Well mine pops up a big warning if you try pasting when the domain doesn't match it so at least it would force you to take a second look. Also all the real world services that I use half past keys as 2fa which I also store in the password manager
Yeah but the downsides of passkeys make them so much worse anyway.
Pretty happy with having a yubikey on my keychain. Log in someplace new? plonk in your yubikey and off you go!
I used to keep a yubikey in a spare slot on my laptop. One day it fell out and subsequently escaped through an unnoticed hole in my backpack.

I've never lost a password because my backpack was overly abused.

That's why you keep it on your keychain and not in a spare slot on your laptop.
It's not possible to put a 5c nano on a keychain. They're intended to be kept in the slot at all times.
And when your keychain gets lost then what?
Then I have a backup yubikey at home for services which allow to register two keys. For other's there's still good old password+some second factor.
Then I use the authenticator built into my phone. Or the authenticator built into my desktop. Or the authenticator built into my laptop. Or my other authenticator.

My phone was destroyed not too long ago. I had been using it for passkeys. Oh no, all those passkeys were gone. No problem, when I got my new phone I just used the authenticator on my keyring to get back into my accounts. If my keyring authenticator got lost I'd just buy a new authenticator eventually and add it to my accounts.

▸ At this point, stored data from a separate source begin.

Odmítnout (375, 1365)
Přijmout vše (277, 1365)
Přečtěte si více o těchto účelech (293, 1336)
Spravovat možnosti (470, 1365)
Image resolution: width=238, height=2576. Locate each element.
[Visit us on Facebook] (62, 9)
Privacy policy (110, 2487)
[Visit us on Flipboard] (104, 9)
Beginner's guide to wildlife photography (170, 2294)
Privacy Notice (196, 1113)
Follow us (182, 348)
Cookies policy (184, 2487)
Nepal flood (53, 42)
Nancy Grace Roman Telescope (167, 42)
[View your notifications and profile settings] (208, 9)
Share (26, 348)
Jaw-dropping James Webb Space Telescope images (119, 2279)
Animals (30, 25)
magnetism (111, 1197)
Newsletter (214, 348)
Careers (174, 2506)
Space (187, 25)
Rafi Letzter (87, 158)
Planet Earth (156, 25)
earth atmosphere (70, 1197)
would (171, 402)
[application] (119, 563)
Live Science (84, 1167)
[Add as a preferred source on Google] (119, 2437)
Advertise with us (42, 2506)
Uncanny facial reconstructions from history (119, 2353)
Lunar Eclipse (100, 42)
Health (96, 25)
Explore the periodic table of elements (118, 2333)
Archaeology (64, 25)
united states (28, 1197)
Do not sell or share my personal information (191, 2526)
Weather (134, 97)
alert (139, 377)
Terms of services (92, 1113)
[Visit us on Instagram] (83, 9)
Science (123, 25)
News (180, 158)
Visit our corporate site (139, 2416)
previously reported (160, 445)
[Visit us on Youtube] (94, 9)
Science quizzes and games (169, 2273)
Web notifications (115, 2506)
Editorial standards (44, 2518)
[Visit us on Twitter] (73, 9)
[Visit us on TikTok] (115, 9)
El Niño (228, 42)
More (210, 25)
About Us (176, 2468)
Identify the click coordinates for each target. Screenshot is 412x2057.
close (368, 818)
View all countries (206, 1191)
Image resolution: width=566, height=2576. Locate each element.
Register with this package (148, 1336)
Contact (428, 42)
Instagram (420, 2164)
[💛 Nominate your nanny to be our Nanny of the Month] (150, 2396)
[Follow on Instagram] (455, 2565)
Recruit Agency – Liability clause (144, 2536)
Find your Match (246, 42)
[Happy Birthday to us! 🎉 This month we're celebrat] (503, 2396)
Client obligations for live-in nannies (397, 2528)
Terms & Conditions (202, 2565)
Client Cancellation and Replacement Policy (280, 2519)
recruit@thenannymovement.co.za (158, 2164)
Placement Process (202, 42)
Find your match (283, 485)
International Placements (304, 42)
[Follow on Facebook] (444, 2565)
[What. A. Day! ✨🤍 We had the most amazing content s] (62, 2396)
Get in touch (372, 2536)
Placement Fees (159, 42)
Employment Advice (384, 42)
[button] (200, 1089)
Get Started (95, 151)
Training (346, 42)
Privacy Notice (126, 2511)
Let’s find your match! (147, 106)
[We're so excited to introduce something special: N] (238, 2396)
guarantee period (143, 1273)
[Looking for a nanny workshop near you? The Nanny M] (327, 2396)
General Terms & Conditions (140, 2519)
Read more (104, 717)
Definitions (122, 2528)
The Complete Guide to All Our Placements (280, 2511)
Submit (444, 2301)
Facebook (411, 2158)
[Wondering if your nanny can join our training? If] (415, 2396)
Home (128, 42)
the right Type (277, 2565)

I open the safe where I keep my spare Yubikey. Or I use the passkey stored in my phone, or the one on my laptop. Make passkeys, put them everywhere.
Exactly. All these ideals work in theory but then in reality banks are also incompetent and will use all kinds of domains.

Same with meta and Google where they often direct you to domains that aren't under their main one and it's actually legit, but there's no way to know. It's impossible to teach family members to pay attention if it's really that domain because it's often legit not that domain.